Investment themes aim to take exposure to specific business areas that may be beneficiaries of structural changes in the economy and potentially experience growth. For example, they may be as specific as “cybersecurity" or as broad as “aging demographics”, and typically encompass multiple areas of a value chain, cutting across traditional industrial sectors.

The example below illustrates how some themes have seen abnormal growth, but the adoption of themes can be rapid, hard to time, and they may also not take off as anticipated. As themes can offer exposure to sources of risk and return beyond geographies and industrial sectors, taking exposure to multiple different themes may be beneficial.
 

Historical performance of selected thematic indices vs their benchmarks

Source: CPB Global Investment Lab, Bloomberg. Data Aug 1997 to Apr 1999, and from Jan 2016 to Dec 2021. Internet Commerce is the Dow Jones Internet Commerce Index. Global Semiconductors is the S&P Global Semiconductors Index. US Equities is the S&P 500 Index. Global Equities is the MSCI ACWI Index. Periods cover trough to peak performance of themes within a maximum 6 year window. US Internet Commerce series starts in Aug 1997. All indices reflect index price return only.


Companies Of Different Sizes

Smaller companies, as measured by market capitalization, tend to have different characteristics to companies of larger sizes, and can thus offer exposure to different risks as well as sources of return.

Smaller companies tend to be less established in their industries, and often sell a more concentrated range of goods or services in a smaller geographic area compared to their larger peers. This may result in their having greater sensitivity to changing economic conditions.

This increased sensitivity may be one reason why smaller companies have historically seen outperformance and higher volatility compared to their larger peers in the first year following a recession.


US Equities Performance Following US Recessions from 2001

Source: CPB Global Investment Lab, Bloomberg Data Jan 99 to Dec 23 Charts show 12 month gross return performance starting at the beginning of the first month following the end of each recession. Official recessions as classified by the National Bureau of Economic Research (NBER).

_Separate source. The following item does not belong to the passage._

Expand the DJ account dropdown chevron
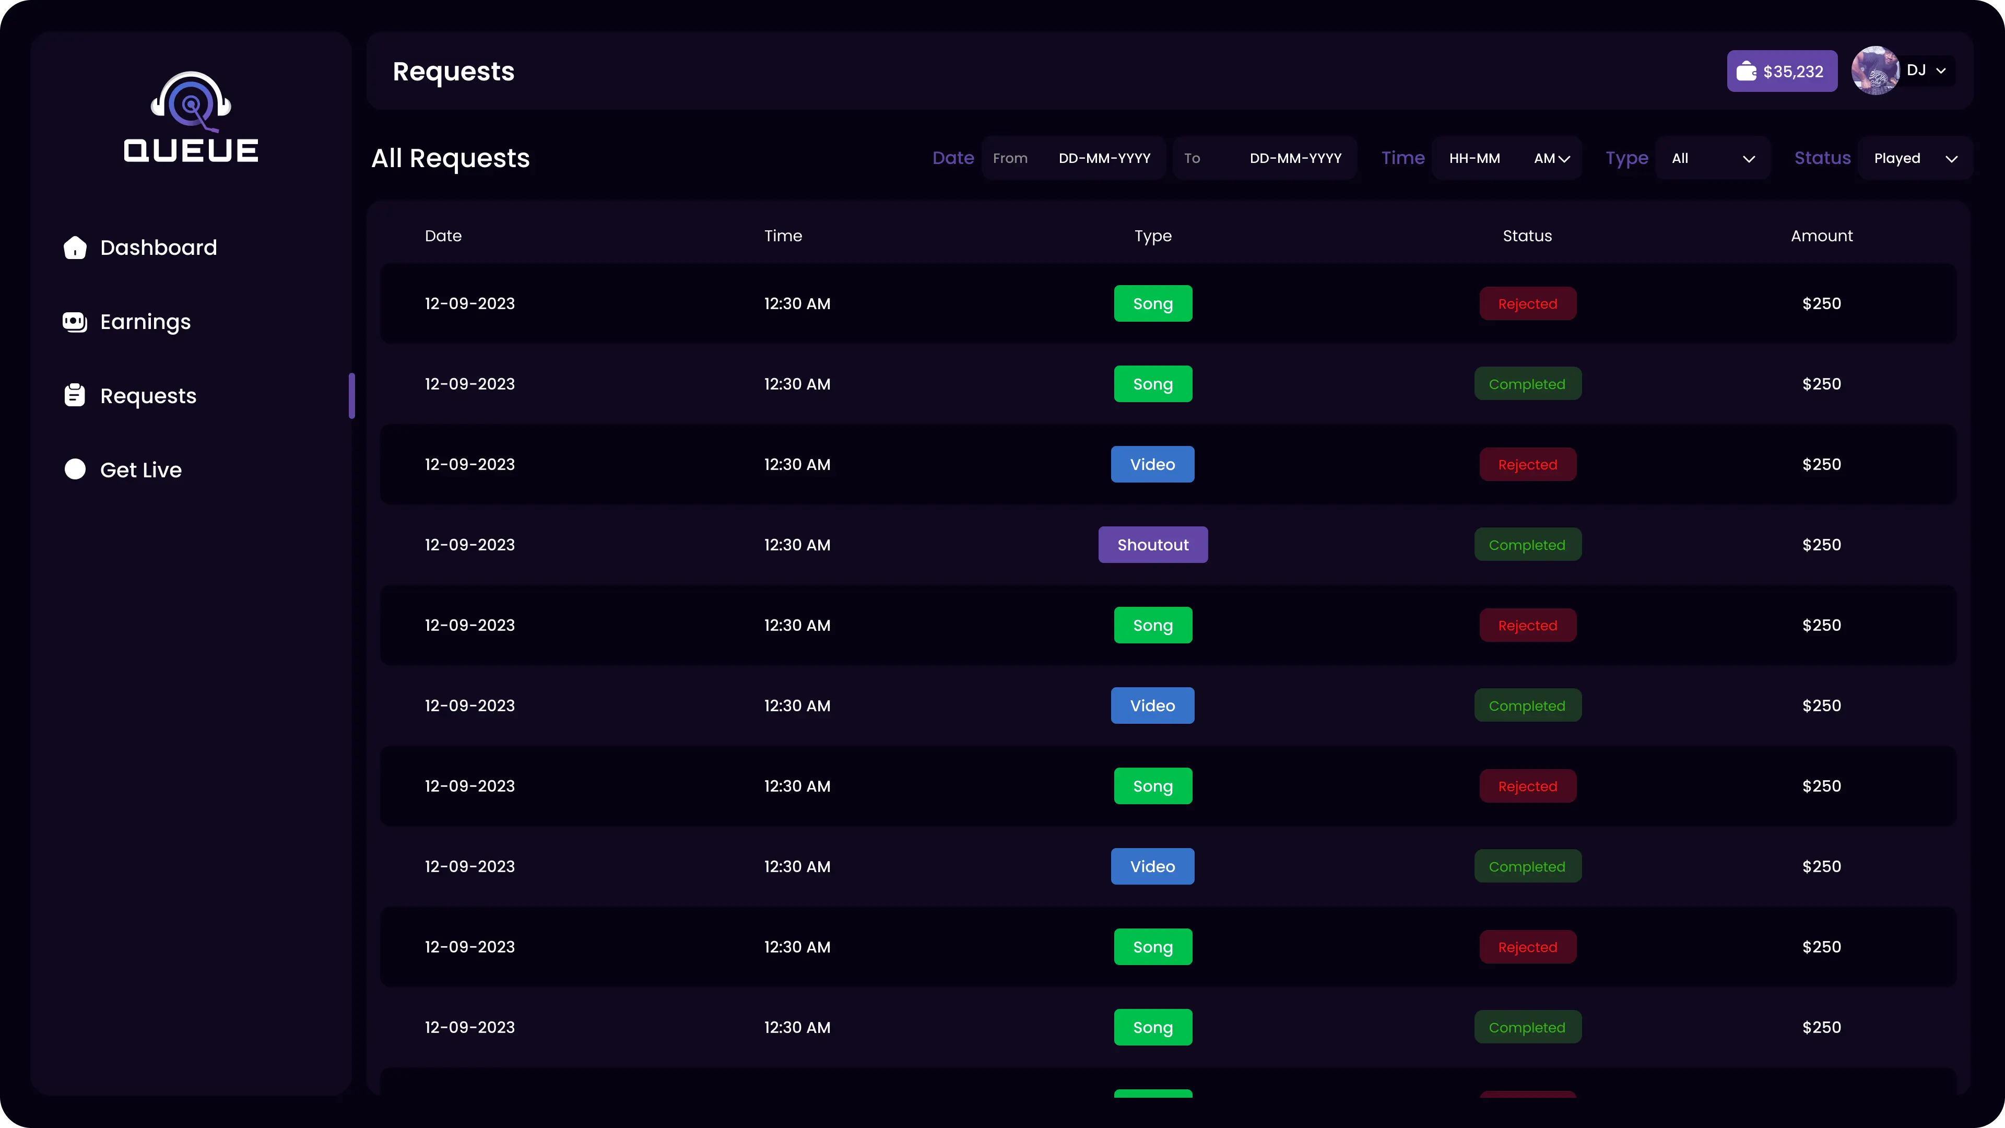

In the US, small caps outperformed large caps in the year after 14 of 16 US recessions since 1926 (88% of the time). In Europe, small caps outperformed large caps in the year after 3 of the 4 Euro area recessions since inception of the bloc in January 1999.

While investing in smaller companies has historically come with increased levels of risk, their differentiated return drivers may increase diversification within a portfolio.


Conclusion

Companies operating in different geographic locations, industrial sectors, or business areas as well as those of differing sizes all face a combination of the same and unique propellants and challenges.

Investing in equities with a view to diversifying across these can lead to exposure to more areas of a broader market, and so a greater variety of return drivers, as well as spreading risks. Nevertheless, investors shouldn’t attempt to invest in every opportunity but instead should take a balanced approach to investing across a manageable number of investments that offer exposure to a diversified opportunity set.